As one rate in the financial market goes up, others invariably go down. As one market prospers, others contract. The interplay among various commodities and financial instruments leads to interesting correlations and patterns that investors come to know and expect in various economic situations. One such correlation exists between the U.S. Federal Reserve, commonly known as the Fed, and gold prices.
How Gold Prices Are Linked to Fed Rates
The true relationship exists between gold prices and interest rates. Since the Fed sets the benchmark for interest rates in the United States, it is a huge influencing factor on futures pricing as the market prepares for a change in interest rates. The Fed’s decisions also clearly have a direct impact on gold spot prices when interest rate changes are actually implemented.
What Different Decisions in the Future Could Mean for Gold
An inverse relationship exists between interest rates and the price of gold. When interest rates rise, the value of gold goes down. There are a few reasons this happens. Primarily, investors prefer gold and other, more tangible, investments in a down or struggling economy. Gold and other precious metals are considered “safe.” When interest rates rise, investors tend to turn from gold to other investments that can yield a higher return. This brings the market back to the old adage of “higher risk, higher reward.”
Essentially, in better economic situations, the Fed will raise interest rates which typically raises yields on investments in general. With 2017 around the corner, the decision to increase the prime rate has almost been guaranteed.
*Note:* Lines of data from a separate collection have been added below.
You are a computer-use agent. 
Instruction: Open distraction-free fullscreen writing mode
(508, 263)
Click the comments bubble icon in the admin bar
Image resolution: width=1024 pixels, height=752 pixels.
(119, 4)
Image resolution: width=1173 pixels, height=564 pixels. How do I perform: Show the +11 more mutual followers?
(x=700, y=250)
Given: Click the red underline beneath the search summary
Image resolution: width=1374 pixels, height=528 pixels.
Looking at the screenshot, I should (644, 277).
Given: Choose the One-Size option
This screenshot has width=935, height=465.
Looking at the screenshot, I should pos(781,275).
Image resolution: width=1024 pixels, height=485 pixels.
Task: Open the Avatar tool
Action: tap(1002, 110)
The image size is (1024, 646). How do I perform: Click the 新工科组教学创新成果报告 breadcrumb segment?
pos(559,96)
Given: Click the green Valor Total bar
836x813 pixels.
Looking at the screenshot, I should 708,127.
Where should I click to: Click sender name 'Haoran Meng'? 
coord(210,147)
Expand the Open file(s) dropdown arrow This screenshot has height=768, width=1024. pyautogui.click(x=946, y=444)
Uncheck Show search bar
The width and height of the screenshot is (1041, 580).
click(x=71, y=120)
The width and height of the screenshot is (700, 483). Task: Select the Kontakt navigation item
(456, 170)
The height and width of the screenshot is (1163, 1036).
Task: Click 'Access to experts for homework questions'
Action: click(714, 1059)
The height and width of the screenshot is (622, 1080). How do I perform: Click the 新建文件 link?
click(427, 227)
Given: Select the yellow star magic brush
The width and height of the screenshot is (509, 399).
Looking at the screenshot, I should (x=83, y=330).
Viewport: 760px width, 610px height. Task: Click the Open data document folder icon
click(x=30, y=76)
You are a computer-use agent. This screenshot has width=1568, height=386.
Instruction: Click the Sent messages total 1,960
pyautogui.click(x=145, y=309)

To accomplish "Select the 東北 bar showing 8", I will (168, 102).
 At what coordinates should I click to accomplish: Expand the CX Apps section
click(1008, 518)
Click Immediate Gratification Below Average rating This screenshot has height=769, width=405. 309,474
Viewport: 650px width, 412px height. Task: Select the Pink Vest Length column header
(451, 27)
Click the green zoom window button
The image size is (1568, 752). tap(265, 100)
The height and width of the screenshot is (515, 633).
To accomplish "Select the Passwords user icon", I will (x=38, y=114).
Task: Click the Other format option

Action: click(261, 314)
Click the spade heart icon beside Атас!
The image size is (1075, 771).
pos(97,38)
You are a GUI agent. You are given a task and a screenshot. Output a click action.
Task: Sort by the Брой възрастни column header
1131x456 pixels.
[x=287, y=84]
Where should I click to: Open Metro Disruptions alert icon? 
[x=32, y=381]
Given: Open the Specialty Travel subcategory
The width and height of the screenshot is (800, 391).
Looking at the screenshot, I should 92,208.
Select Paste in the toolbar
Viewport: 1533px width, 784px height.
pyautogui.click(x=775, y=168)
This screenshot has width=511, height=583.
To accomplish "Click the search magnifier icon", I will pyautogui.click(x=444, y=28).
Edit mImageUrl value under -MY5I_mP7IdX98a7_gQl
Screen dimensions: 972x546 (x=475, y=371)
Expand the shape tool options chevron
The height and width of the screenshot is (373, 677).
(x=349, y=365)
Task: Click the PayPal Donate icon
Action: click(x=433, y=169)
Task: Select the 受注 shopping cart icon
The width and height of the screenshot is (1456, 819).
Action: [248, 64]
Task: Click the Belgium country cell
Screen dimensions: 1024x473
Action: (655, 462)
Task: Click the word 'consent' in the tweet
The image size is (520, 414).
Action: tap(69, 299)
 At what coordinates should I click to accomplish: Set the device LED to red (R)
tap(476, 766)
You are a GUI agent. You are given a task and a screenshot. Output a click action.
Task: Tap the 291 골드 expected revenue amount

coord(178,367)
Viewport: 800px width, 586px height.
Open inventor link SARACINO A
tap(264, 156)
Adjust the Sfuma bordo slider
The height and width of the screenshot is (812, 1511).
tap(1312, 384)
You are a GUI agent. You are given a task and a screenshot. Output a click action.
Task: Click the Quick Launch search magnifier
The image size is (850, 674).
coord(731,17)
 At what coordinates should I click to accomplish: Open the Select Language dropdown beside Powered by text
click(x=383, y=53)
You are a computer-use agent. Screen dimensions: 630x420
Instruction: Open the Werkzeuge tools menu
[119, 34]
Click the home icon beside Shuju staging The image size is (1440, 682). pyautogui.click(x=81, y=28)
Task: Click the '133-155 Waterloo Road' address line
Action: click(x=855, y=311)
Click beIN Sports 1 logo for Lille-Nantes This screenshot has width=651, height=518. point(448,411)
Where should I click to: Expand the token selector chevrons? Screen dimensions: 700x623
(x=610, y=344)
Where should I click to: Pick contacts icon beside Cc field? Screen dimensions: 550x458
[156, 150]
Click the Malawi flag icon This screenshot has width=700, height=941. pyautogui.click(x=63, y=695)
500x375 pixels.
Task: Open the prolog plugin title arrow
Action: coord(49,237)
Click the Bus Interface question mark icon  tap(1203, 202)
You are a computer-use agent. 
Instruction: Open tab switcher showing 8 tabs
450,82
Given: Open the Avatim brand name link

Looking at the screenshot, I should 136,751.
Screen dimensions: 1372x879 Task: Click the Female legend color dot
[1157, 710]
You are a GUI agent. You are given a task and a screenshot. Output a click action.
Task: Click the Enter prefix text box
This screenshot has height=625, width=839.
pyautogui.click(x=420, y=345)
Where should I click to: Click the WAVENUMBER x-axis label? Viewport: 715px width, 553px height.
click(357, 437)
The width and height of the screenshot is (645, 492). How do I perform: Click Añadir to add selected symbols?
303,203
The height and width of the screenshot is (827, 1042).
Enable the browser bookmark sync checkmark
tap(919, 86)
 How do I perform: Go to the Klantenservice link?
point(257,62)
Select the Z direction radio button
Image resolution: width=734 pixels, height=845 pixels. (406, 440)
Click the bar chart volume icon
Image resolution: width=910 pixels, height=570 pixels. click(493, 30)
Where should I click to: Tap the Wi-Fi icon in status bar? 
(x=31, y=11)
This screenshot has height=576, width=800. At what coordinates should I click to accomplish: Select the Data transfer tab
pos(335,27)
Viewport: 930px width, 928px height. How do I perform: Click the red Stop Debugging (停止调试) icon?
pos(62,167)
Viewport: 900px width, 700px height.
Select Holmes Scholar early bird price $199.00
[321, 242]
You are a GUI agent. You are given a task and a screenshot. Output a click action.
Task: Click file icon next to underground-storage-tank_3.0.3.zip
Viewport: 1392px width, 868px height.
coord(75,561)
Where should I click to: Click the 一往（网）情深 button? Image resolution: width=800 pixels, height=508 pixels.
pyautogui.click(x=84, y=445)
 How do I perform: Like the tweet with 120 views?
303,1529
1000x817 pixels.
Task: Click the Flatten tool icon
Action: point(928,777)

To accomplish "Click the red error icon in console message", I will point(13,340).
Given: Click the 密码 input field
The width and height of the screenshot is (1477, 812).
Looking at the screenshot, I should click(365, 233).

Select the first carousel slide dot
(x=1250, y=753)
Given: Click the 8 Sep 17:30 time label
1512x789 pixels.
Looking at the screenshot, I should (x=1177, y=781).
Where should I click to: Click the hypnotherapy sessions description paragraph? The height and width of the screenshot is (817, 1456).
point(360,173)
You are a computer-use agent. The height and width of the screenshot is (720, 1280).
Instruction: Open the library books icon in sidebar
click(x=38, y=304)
When the Fed feels the economy is well enough to handle more saving and investing and less spending on goods, it will raise interest rates. All in all, U.S. interest rate changes will have an impact on U.S.-dollar denominated gold investments, but can still be balanced by a stronger U.S. economy and global gold market trends.
How Is the Fed Influenced?
Janet Yellen, the Fed Chairman, is free to make decisions regarding prime rates in the U.S. without influence from local, state or federal government. In this regard, the entity is able to make changes and evaluate the economic status of the country with no strings attached. What does matter are indicators such as unemployment, creation of jobs and the GDP.